* **指示**
1: 資料のインタビューで、撮影で大阪のスポットが意識された理由を1〜3文で説明せよ。
2: 資料によると、撮影期間は合計何日間だったか。

V: 日本人スケーターとして海外のシューズカンパニーからシグネチャーモデルをリリースするのは日本人初の快挙と言えますが、率直な感想を聞かせてください。
K: 異例過ぎるでしょ。まさか自分が!? って感じですよ。ハンパないうれしさとハンパないプレッシャーが入り交じってます。
グローバルブランドよりシグネチャーシューズ2型、そしてジャケットのリリースは日本のスケート史の中でも異例のニュース。
V: シグネチャーモデルのリリースに併せてプロモパートも公開されましたが、マイク・マンズーリとの撮影はどうでしたか?
K: 最初の緊張とプレッシャーはすごかったですね。etniesが自分だけにフォーカスして撮影してくれるっていう…。変な汗が出まくってました。だから撮影初日は相当気合い入れて(ビッグトリックをするわけではないですが)臨みました。「外人に大阪スタイル見せたるわい!」って思いながら気持ちを上げてましたね。撮影も自分のスタイルが出せるスポットを選んで撮影したんですけど、終わってみればみんないい感じに捉えてくれたみたいで、一気に気が落ち着いたのを覚えています。マイク(・マンズーリ)も自分のスケートスタイルを気に入ってくれたみたいで「お前の撮影は新鮮な映像ばかりで撮ってて本当に楽しい」と言ってくれたときはマジでうれしかったですね。本当に楽しそうに撮影してました。またさらにマイクがたまらなくいい人で! こんなにすごい巨匠と撮影してるなんて感じさせないくらいリラックスして撮影できてました。というかマイクがそういうヴァイブスに持っていってくれてた感じです。マイクとはまた撮影したいですね!
V: 撮影期間はどれくらいでしたか?
K: トータル12日間です。最初はetniesのツアー期間だけで撮影する予定だったんですけど、マイクだけツアーの後1週間大阪に残って撮影を続けることになったんですよ。
V: ロケーションについても聞かせてください。
K: 撮影地はほぼ大阪で、1日だけ神戸にも行きました。全世界で配信されるので、やはり大阪のスポットっていう部分は意識しました。地元Love。

* **データ行**

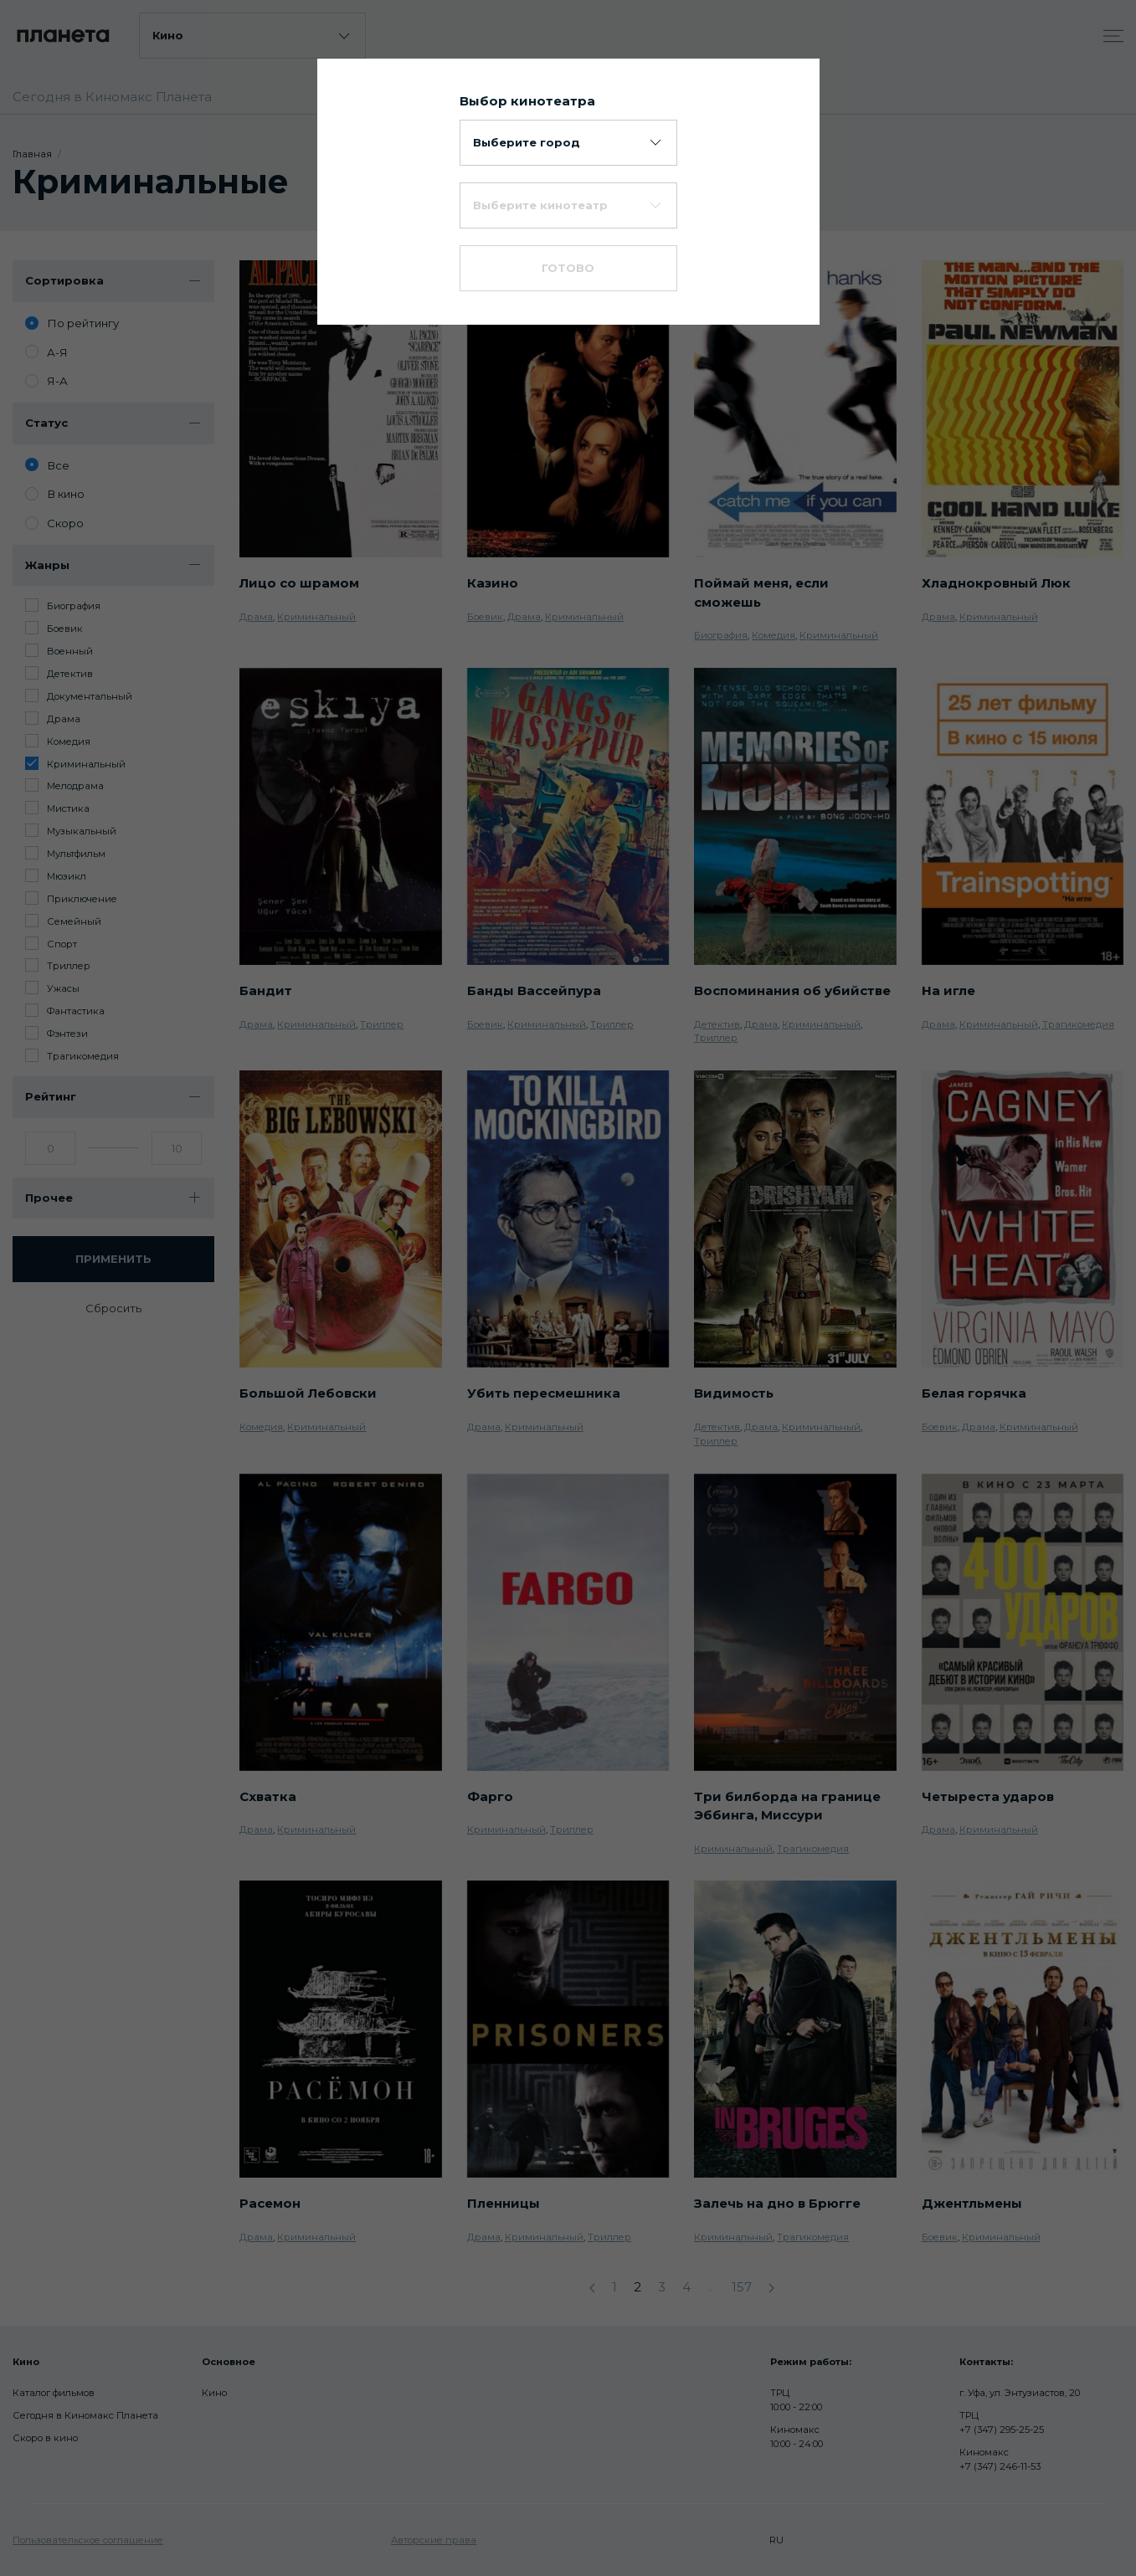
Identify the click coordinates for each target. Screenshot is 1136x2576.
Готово (568, 268)
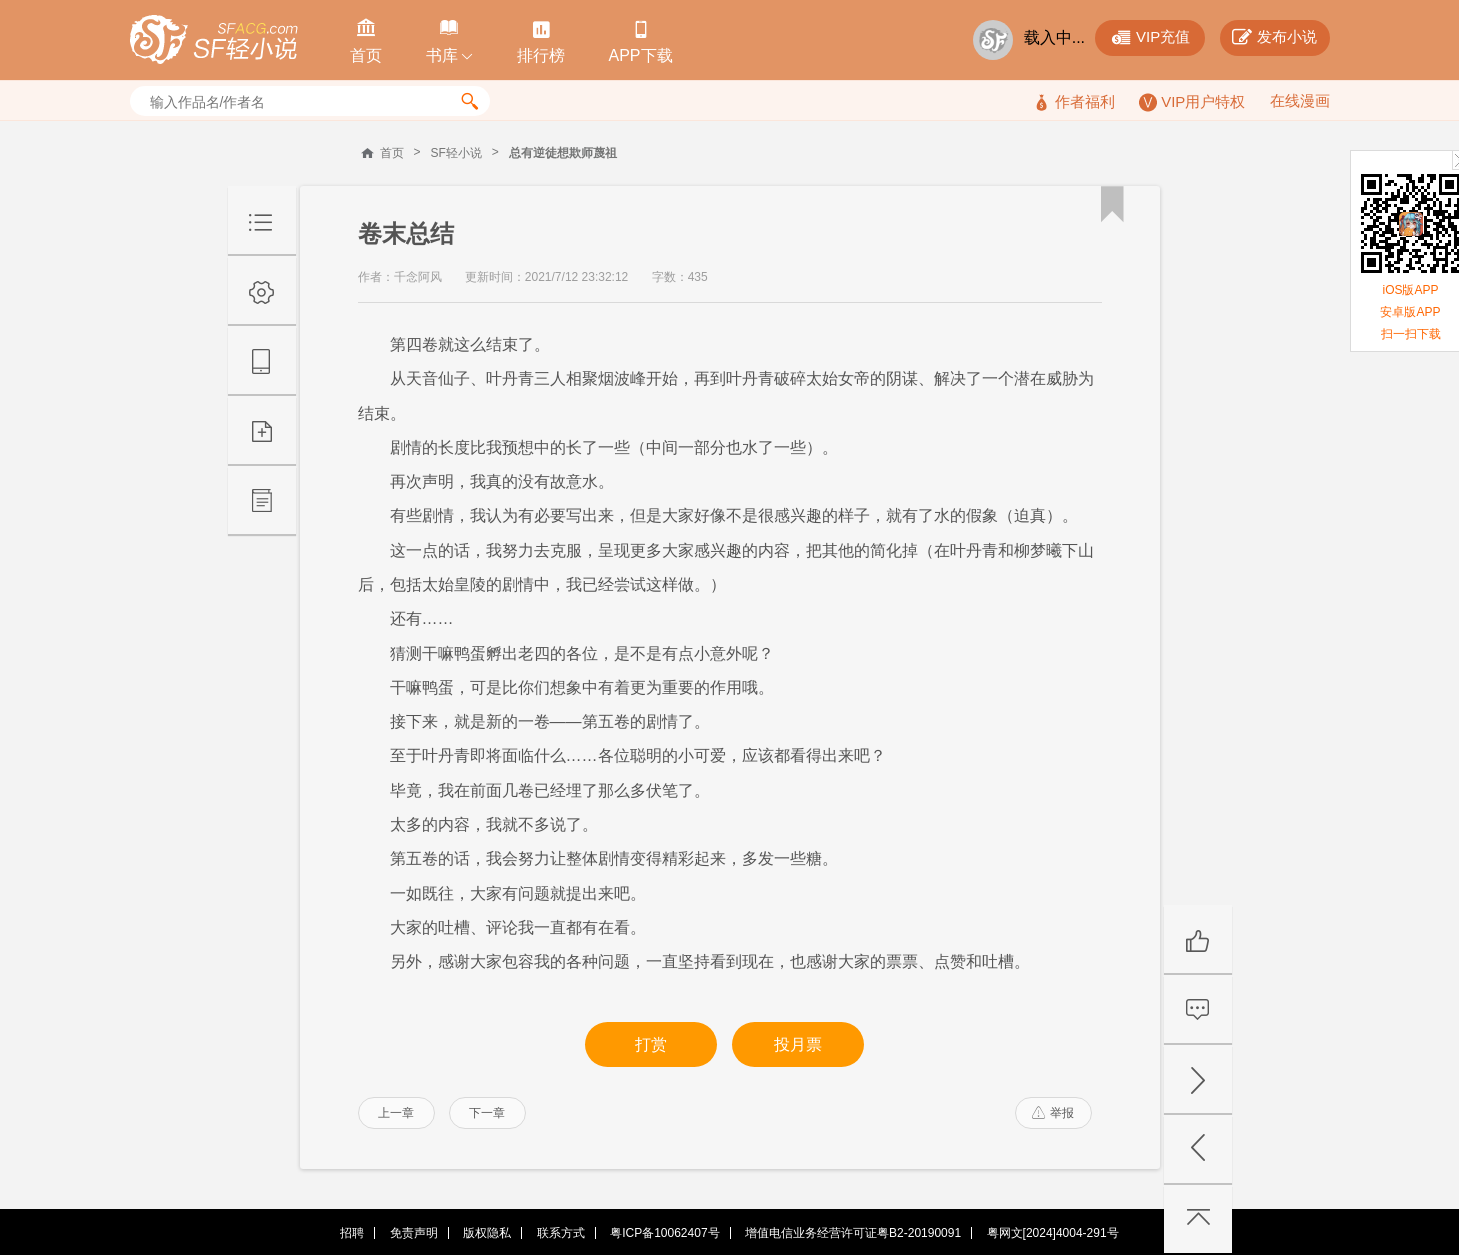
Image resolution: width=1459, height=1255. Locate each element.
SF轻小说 (456, 153)
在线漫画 (1300, 100)
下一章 (487, 1113)
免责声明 (414, 1233)
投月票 (798, 1044)
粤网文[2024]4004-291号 (1053, 1233)
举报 (1053, 1113)
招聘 (352, 1233)
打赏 (651, 1044)
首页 (392, 153)
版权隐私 (487, 1233)
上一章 (396, 1113)
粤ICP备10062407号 (664, 1233)
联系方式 (561, 1233)
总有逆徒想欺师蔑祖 (563, 153)
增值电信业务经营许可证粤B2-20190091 (853, 1233)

* **解答**
1: 映像が全世界で配信されるため、大阪のスポットであることが意識された。撮影地はほぼ大阪で、1日だけ神戸にも行っている。

2: トータル12日間。